» **Problem description**:
Your task is to copy every entry exactly.

[Input data Boundary: Start]

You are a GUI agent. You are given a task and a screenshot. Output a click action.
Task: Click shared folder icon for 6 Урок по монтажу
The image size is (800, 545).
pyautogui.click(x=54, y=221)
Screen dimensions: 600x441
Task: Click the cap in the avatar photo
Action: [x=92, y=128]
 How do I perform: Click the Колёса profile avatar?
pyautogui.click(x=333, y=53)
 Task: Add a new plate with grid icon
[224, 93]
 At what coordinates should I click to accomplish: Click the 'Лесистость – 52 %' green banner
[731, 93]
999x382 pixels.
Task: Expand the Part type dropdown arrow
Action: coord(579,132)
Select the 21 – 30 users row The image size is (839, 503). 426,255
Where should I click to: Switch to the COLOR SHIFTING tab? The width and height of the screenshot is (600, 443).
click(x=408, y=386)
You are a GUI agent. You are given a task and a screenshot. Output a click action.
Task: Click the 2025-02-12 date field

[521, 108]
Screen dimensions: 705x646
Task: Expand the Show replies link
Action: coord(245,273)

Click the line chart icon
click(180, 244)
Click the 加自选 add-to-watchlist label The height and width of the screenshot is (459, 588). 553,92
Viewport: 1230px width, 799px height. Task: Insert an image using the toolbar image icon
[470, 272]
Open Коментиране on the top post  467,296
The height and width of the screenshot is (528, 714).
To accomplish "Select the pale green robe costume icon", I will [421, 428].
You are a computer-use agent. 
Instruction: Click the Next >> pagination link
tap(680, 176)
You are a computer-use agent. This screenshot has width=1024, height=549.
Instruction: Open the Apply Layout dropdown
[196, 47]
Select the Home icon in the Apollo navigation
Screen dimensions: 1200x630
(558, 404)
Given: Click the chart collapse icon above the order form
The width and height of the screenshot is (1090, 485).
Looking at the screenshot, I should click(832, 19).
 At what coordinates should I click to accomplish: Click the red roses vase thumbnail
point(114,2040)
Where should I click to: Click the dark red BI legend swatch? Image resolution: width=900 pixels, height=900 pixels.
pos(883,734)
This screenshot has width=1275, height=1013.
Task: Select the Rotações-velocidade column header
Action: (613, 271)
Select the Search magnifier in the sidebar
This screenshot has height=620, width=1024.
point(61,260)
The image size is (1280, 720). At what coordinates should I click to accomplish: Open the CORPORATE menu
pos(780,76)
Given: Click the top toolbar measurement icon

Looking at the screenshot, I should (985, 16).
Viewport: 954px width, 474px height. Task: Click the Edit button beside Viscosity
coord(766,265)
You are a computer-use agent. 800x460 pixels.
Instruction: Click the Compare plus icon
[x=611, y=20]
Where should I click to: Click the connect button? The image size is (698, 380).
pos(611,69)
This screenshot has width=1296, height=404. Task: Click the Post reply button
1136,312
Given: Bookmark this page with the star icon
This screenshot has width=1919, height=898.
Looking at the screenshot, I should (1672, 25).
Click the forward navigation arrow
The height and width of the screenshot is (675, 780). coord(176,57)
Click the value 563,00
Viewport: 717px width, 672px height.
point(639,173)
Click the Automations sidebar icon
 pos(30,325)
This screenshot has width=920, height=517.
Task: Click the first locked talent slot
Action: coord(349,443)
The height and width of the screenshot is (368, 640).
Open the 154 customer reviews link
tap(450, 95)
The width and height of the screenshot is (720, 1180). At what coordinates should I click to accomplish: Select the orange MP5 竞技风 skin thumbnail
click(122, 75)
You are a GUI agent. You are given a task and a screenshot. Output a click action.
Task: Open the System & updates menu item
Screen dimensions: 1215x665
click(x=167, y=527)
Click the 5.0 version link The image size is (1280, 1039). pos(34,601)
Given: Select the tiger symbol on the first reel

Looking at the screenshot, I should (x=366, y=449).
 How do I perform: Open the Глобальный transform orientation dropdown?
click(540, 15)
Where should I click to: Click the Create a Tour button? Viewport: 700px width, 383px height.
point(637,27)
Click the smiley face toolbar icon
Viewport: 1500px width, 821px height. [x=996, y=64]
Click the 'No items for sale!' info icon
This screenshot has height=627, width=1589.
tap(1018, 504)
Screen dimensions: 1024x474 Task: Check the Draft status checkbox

[Input data Boundary: End]

» **Answer for the task**:
You are a GUI agent. You are given a task and a screenshot. Output a click action.
Task: Click shared folder icon for 6 Урок по монтажу
The image size is (800, 545).
pyautogui.click(x=54, y=221)
Screen dimensions: 600x441
Task: Click the cap in the avatar photo
Action: [x=92, y=128]
 How do I perform: Click the Колёса profile avatar?
pyautogui.click(x=333, y=53)
 Task: Add a new plate with grid icon
[224, 93]
 At what coordinates should I click to accomplish: Click the 'Лесистость – 52 %' green banner
[731, 93]
999x382 pixels.
Task: Expand the Part type dropdown arrow
Action: coord(579,132)
Select the 21 – 30 users row The image size is (839, 503). 426,255
Where should I click to: Switch to the COLOR SHIFTING tab? The width and height of the screenshot is (600, 443).
click(x=408, y=386)
You are a GUI agent. You are given a task and a screenshot. Output a click action.
Task: Click the 2025-02-12 date field

[521, 108]
Screen dimensions: 705x646
Task: Expand the Show replies link
Action: coord(245,273)

Click the line chart icon
click(180, 244)
Click the 加自选 add-to-watchlist label The height and width of the screenshot is (459, 588). 553,92
Viewport: 1230px width, 799px height. Task: Insert an image using the toolbar image icon
[470, 272]
Open Коментиране on the top post  467,296
The height and width of the screenshot is (528, 714).
To accomplish "Select the pale green robe costume icon", I will [421, 428].
You are a computer-use agent. 
Instruction: Click the Next >> pagination link
tap(680, 176)
You are a computer-use agent. This screenshot has width=1024, height=549.
Instruction: Open the Apply Layout dropdown
[196, 47]
Select the Home icon in the Apollo navigation
Screen dimensions: 1200x630
(558, 404)
Given: Click the chart collapse icon above the order form
The width and height of the screenshot is (1090, 485).
Looking at the screenshot, I should click(832, 19).
 At what coordinates should I click to accomplish: Click the red roses vase thumbnail
point(114,2040)
Where should I click to: Click the dark red BI legend swatch? Image resolution: width=900 pixels, height=900 pixels.
pos(883,734)
This screenshot has width=1275, height=1013.
Task: Select the Rotações-velocidade column header
Action: (613, 271)
Select the Search magnifier in the sidebar
This screenshot has height=620, width=1024.
point(61,260)
The image size is (1280, 720). At what coordinates should I click to accomplish: Open the CORPORATE menu
pos(780,76)
Given: Click the top toolbar measurement icon

Looking at the screenshot, I should (985, 16).
Viewport: 954px width, 474px height. Task: Click the Edit button beside Viscosity
coord(766,265)
You are a computer-use agent. 800x460 pixels.
Instruction: Click the Compare plus icon
[x=611, y=20]
Where should I click to: Click the connect button? The image size is (698, 380).
pos(611,69)
This screenshot has width=1296, height=404. Task: Click the Post reply button
1136,312
Given: Bookmark this page with the star icon
This screenshot has width=1919, height=898.
Looking at the screenshot, I should (1672, 25).
Click the forward navigation arrow
The height and width of the screenshot is (675, 780). coord(176,57)
Click the value 563,00
Viewport: 717px width, 672px height.
point(639,173)
Click the Automations sidebar icon
 pos(30,325)
This screenshot has width=920, height=517.
Task: Click the first locked talent slot
Action: coord(349,443)
The height and width of the screenshot is (368, 640).
Open the 154 customer reviews link
tap(450, 95)
The width and height of the screenshot is (720, 1180). At what coordinates should I click to accomplish: Select the orange MP5 竞技风 skin thumbnail
click(122, 75)
You are a GUI agent. You are given a task and a screenshot. Output a click action.
Task: Open the System & updates menu item
Screen dimensions: 1215x665
click(x=167, y=527)
Click the 5.0 version link The image size is (1280, 1039). pos(34,601)
Given: Select the tiger symbol on the first reel

Looking at the screenshot, I should (x=366, y=449).
 How do I perform: Open the Глобальный transform orientation dropdown?
click(540, 15)
Where should I click to: Click the Create a Tour button? Viewport: 700px width, 383px height.
point(637,27)
Click the smiley face toolbar icon
Viewport: 1500px width, 821px height. [x=996, y=64]
Click the 'No items for sale!' info icon
This screenshot has height=627, width=1589.
tap(1018, 504)
Screen dimensions: 1024x474 Task: Check the Draft status checkbox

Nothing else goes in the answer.